PROBLEM TO WORK ON: Copy the data below line for line, starting at the line that contains "Sort by the 24h % column header" and ending at the line that contains "(x=619, y=223)", with both of those lines included.

[Raw records]

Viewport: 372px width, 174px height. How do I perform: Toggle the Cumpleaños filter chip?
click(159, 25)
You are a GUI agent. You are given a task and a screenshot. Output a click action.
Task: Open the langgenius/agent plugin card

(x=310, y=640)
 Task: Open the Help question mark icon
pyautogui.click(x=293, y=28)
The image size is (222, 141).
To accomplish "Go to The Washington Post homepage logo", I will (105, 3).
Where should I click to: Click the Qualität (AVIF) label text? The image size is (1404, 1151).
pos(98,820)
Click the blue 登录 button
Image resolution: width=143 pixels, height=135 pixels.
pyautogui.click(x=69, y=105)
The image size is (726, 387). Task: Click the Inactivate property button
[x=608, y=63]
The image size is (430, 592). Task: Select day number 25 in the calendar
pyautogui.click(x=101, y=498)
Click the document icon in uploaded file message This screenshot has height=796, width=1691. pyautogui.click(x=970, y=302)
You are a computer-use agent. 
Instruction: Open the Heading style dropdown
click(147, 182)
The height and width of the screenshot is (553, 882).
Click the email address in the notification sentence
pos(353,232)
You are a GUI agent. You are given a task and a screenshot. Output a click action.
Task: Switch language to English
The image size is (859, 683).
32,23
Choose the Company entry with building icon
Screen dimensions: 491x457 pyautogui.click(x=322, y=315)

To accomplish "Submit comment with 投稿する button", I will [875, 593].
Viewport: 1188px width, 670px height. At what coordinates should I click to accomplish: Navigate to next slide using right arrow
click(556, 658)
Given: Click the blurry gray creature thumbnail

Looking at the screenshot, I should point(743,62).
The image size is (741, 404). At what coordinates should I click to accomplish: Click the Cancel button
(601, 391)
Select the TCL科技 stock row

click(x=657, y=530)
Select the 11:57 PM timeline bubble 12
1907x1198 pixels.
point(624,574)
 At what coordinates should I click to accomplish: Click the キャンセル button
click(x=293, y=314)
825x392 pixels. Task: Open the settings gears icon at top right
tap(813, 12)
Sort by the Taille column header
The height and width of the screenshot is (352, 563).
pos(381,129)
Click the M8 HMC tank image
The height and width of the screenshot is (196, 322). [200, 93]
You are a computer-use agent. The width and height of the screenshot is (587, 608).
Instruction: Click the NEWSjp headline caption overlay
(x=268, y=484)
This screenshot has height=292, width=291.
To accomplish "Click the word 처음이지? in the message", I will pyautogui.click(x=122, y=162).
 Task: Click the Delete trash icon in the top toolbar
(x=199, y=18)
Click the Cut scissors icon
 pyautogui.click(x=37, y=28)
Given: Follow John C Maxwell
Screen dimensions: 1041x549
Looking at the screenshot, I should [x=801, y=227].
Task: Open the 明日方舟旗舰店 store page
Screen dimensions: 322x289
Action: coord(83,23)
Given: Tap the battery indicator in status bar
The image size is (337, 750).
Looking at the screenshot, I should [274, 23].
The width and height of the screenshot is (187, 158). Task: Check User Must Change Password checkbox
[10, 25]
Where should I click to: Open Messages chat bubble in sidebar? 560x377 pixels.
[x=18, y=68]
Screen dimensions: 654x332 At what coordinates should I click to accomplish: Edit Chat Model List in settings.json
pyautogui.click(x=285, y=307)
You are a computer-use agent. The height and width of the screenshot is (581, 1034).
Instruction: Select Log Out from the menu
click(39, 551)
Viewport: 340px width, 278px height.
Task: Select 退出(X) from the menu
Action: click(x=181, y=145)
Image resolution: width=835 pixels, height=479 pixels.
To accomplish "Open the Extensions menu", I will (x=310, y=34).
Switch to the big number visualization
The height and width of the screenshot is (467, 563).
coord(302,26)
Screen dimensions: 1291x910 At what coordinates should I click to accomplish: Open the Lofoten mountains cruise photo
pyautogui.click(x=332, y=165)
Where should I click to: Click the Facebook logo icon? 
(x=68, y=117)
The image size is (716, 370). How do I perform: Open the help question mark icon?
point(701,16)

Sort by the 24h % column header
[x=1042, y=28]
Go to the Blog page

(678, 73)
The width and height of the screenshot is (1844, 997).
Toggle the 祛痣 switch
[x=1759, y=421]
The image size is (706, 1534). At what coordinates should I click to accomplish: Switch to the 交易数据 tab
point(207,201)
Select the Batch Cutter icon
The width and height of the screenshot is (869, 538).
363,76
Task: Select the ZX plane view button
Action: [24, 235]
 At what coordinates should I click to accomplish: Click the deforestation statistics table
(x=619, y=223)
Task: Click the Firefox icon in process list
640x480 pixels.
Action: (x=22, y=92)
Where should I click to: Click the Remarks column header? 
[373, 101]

IN RESPONSE:
Sort by the 24h % column header
[x=1042, y=28]
Go to the Blog page

(678, 73)
The width and height of the screenshot is (1844, 997).
Toggle the 祛痣 switch
[x=1759, y=421]
The image size is (706, 1534). At what coordinates should I click to accomplish: Switch to the 交易数据 tab
point(207,201)
Select the Batch Cutter icon
The width and height of the screenshot is (869, 538).
363,76
Task: Select the ZX plane view button
Action: [24, 235]
 At what coordinates should I click to accomplish: Click the deforestation statistics table
(x=619, y=223)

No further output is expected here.